- Work to complete
Return only the lines below starting at the line containing "Where should I click to: Go back" and ending at the line containing "the Balance card", both included, exactly as they are and with no pictures.

- Record extracts
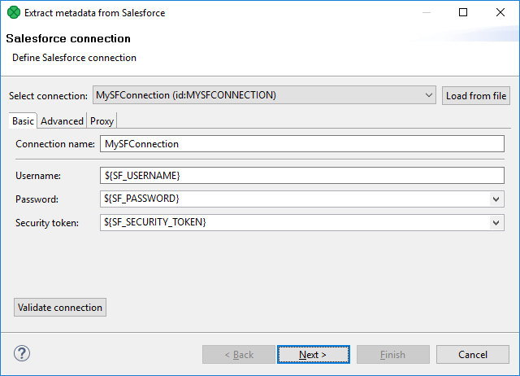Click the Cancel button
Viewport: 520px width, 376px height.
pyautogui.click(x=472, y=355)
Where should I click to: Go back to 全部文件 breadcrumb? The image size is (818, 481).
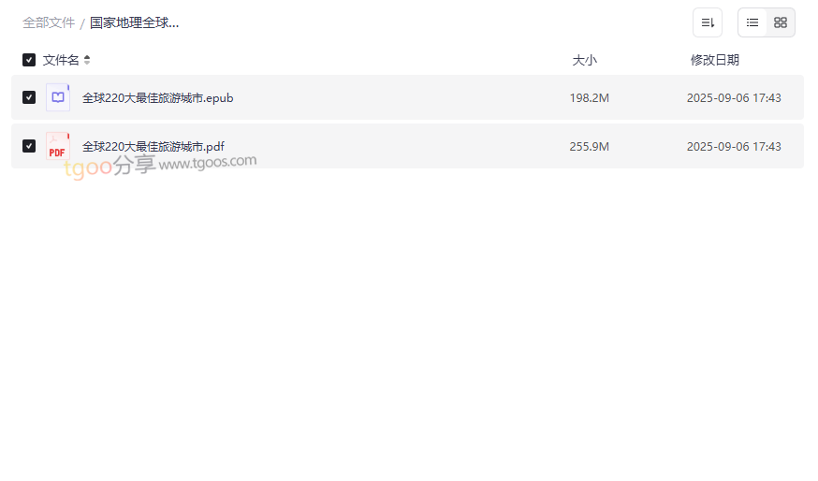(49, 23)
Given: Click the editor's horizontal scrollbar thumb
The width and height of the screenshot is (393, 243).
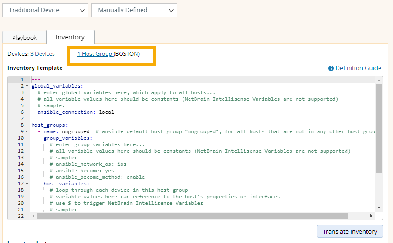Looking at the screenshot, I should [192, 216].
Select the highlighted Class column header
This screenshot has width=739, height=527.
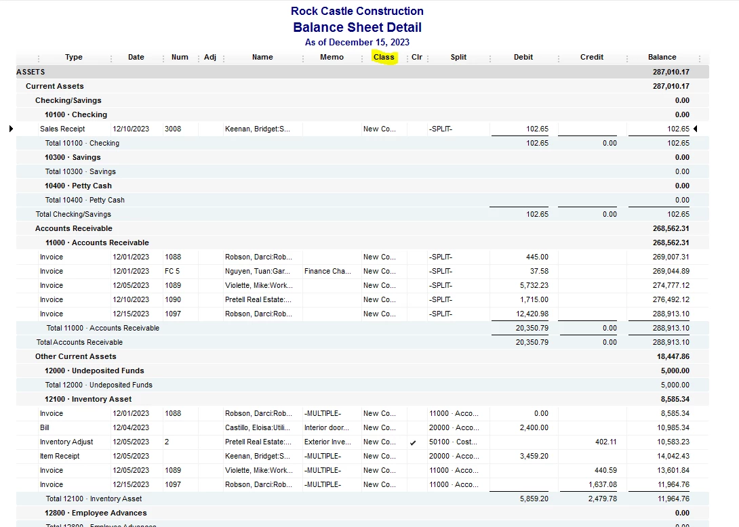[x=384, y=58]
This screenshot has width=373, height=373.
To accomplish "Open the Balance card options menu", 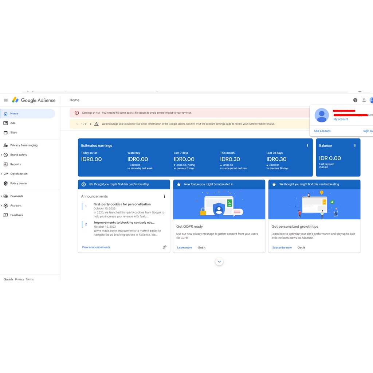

--

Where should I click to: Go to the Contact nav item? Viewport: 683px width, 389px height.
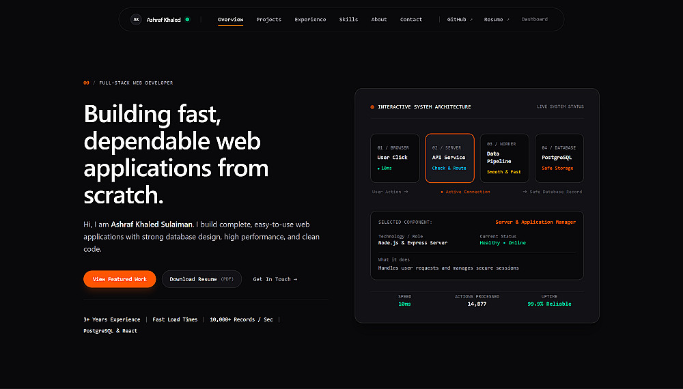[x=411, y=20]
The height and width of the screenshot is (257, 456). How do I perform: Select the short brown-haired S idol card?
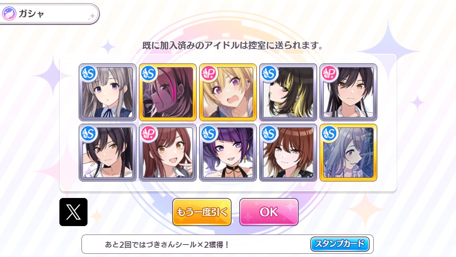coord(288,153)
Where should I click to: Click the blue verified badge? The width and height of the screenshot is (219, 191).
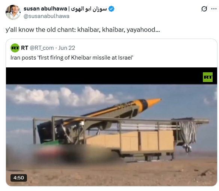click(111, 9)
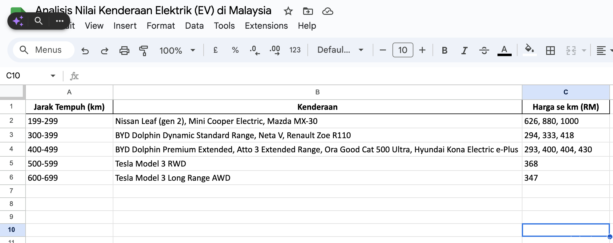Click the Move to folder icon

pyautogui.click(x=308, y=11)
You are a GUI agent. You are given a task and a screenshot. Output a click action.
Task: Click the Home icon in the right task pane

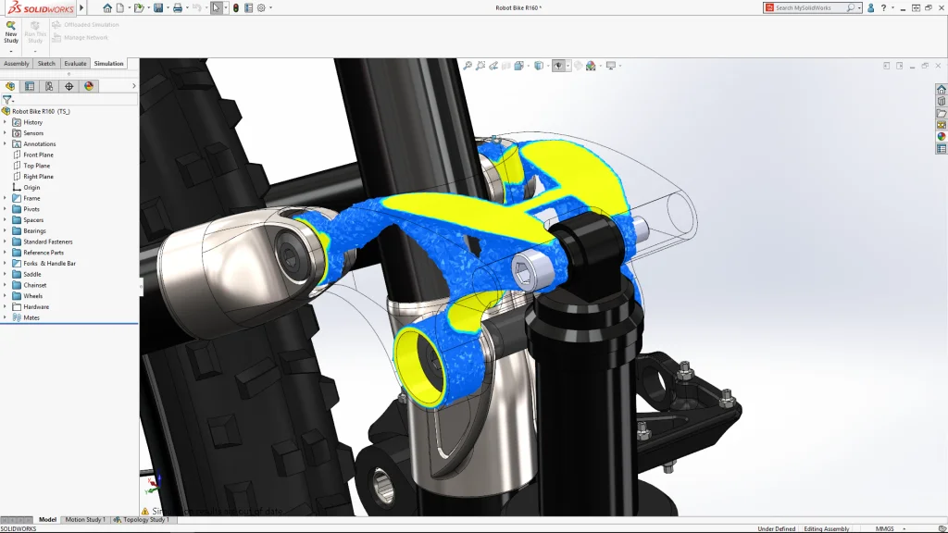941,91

---

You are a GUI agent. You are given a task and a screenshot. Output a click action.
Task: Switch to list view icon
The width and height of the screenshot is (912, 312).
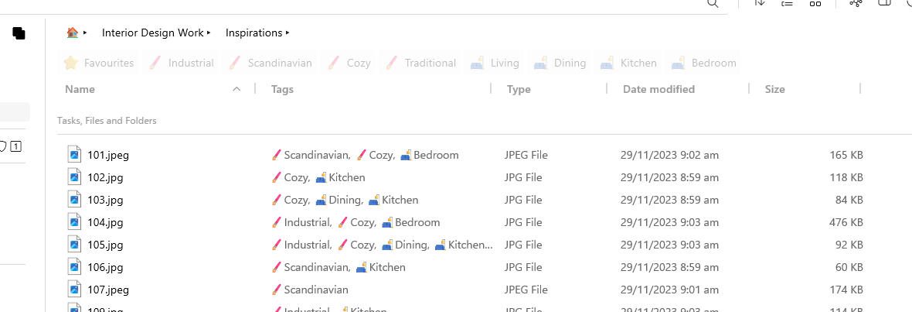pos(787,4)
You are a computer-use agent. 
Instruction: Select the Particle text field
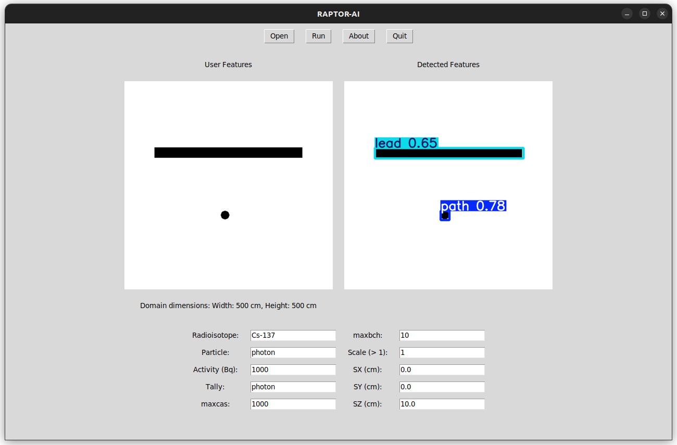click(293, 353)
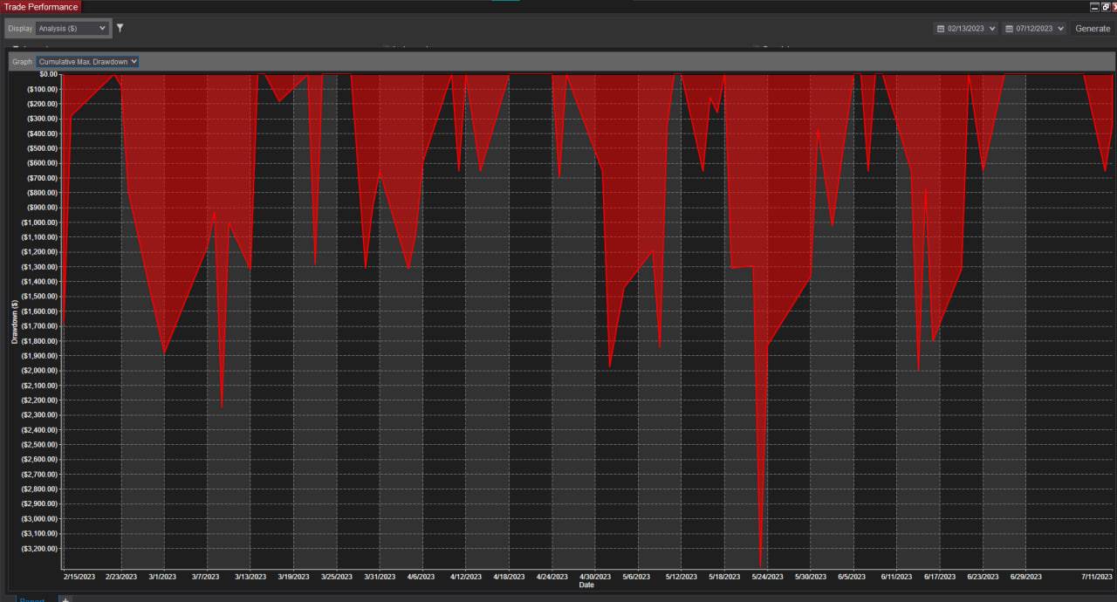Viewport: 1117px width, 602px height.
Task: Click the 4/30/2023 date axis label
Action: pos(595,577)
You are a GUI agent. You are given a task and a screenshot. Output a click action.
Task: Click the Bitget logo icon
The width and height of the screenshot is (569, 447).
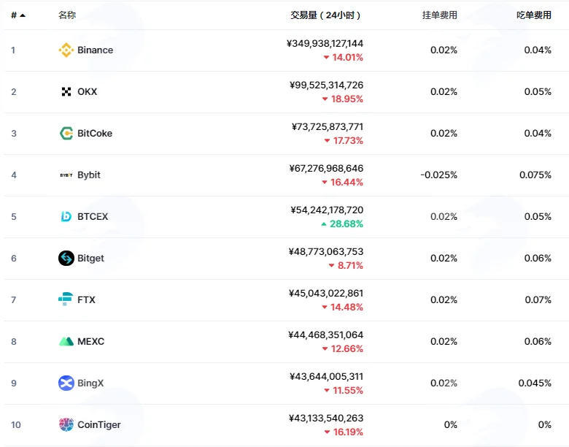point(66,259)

- Answer for the task
Where should I click to: Go back to 全部文件 breadcrumb? The image size is (818, 481).
(49, 23)
Given: Click the editor's horizontal scrollbar thumb
The width and height of the screenshot is (393, 243).
Looking at the screenshot, I should [192, 216].
Select the highlighted Class column header
This screenshot has width=739, height=527.
[x=384, y=58]
This screenshot has width=373, height=373.
To accomplish "Open the Balance card options menu", 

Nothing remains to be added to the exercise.